#### INSTRUCTIONS FOR THE TASK
Set the listing down unchanged, minus every embedded image.

▼

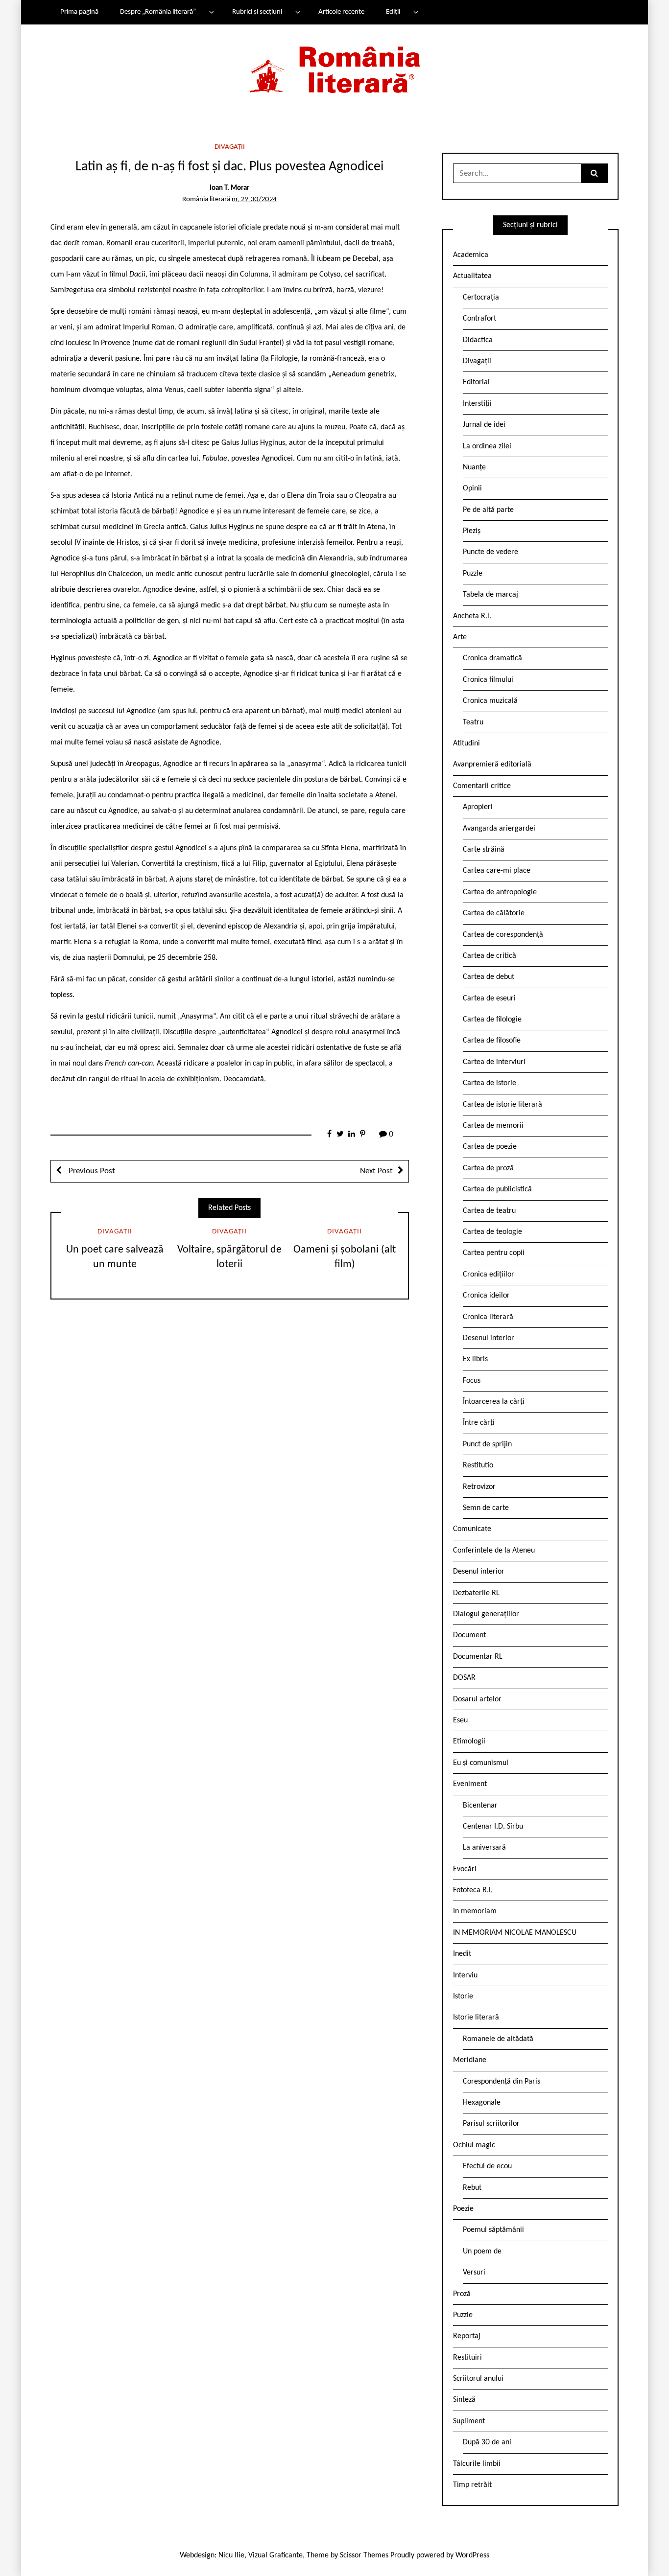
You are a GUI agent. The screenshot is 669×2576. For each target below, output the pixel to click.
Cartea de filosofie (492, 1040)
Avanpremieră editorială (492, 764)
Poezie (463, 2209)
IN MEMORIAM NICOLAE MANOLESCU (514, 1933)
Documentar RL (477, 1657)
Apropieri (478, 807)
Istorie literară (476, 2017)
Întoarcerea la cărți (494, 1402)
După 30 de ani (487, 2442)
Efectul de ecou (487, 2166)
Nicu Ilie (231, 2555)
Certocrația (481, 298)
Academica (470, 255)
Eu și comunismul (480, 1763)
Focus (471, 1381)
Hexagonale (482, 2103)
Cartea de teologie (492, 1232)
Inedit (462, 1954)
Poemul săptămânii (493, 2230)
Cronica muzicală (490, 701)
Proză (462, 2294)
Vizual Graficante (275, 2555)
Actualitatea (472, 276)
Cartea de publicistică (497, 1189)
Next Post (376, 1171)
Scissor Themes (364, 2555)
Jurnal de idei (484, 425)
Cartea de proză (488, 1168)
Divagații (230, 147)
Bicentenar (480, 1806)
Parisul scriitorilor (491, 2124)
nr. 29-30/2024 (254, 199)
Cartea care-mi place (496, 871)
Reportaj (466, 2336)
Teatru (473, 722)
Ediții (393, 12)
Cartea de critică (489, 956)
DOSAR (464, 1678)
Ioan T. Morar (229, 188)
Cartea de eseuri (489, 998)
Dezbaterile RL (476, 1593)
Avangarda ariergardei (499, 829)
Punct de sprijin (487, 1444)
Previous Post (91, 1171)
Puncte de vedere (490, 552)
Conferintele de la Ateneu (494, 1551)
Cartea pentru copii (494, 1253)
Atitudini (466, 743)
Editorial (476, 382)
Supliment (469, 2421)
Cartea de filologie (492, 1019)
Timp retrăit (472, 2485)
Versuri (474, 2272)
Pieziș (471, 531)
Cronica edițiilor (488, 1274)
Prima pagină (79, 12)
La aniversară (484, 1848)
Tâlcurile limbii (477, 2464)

▲

#### RESPONSE AREA
You are a GUI agent. The screenshot is 669×2576. For each target below, output the pixel to click.
Cartea de filosofie (492, 1040)
Avanpremieră editorială (492, 764)
Poezie (463, 2209)
IN MEMORIAM NICOLAE MANOLESCU (514, 1933)
Documentar RL (477, 1657)
Apropieri (478, 807)
Istorie literară (476, 2017)
Întoarcerea la cărți (494, 1402)
După 30 de ani (487, 2442)
Efectul de ecou (487, 2166)
Nicu Ilie (231, 2555)
Certocrația (481, 298)
Academica (470, 255)
Eu și comunismul (480, 1763)
Focus (471, 1381)
Hexagonale (482, 2103)
Cartea de teologie (492, 1232)
Inedit (462, 1954)
Poemul săptămânii (493, 2230)
Cronica muzicală (490, 701)
Proză (462, 2294)
Vizual Graficante (275, 2555)
Actualitatea (472, 276)
Cartea de publicistică (497, 1189)
Next Post (376, 1171)
Scissor Themes (364, 2555)
Jurnal de idei (484, 425)
Cartea de proză (488, 1168)
Divagații (230, 147)
Bicentenar (480, 1806)
Parisul scriitorilor (491, 2124)
nr. 29-30/2024 (254, 199)
Cartea care-mi place (496, 871)
Reportaj (466, 2336)
Teatru (473, 722)
Ediții (393, 12)
Cartea de critică (489, 956)
DOSAR (464, 1678)
Ioan T. Morar (229, 188)
Cartea de eseuri (489, 998)
Dezbaterile RL (476, 1593)
Avangarda ariergardei (499, 829)
Punct de sprijin (487, 1444)
Previous Post (91, 1171)
Puncte de vedere (490, 552)
Conferintele de la Ateneu (494, 1551)
Cartea pentru copii (494, 1253)
Atitudini (466, 743)
Editorial (476, 382)
Supliment (469, 2421)
Cartea de filologie (492, 1019)
Timp retrăit (472, 2485)
Versuri (474, 2272)
Pieziș (471, 531)
Cronica edițiilor (488, 1274)
Prima pagină (79, 12)
La aniversară (484, 1848)
Tâlcurile limbii (477, 2464)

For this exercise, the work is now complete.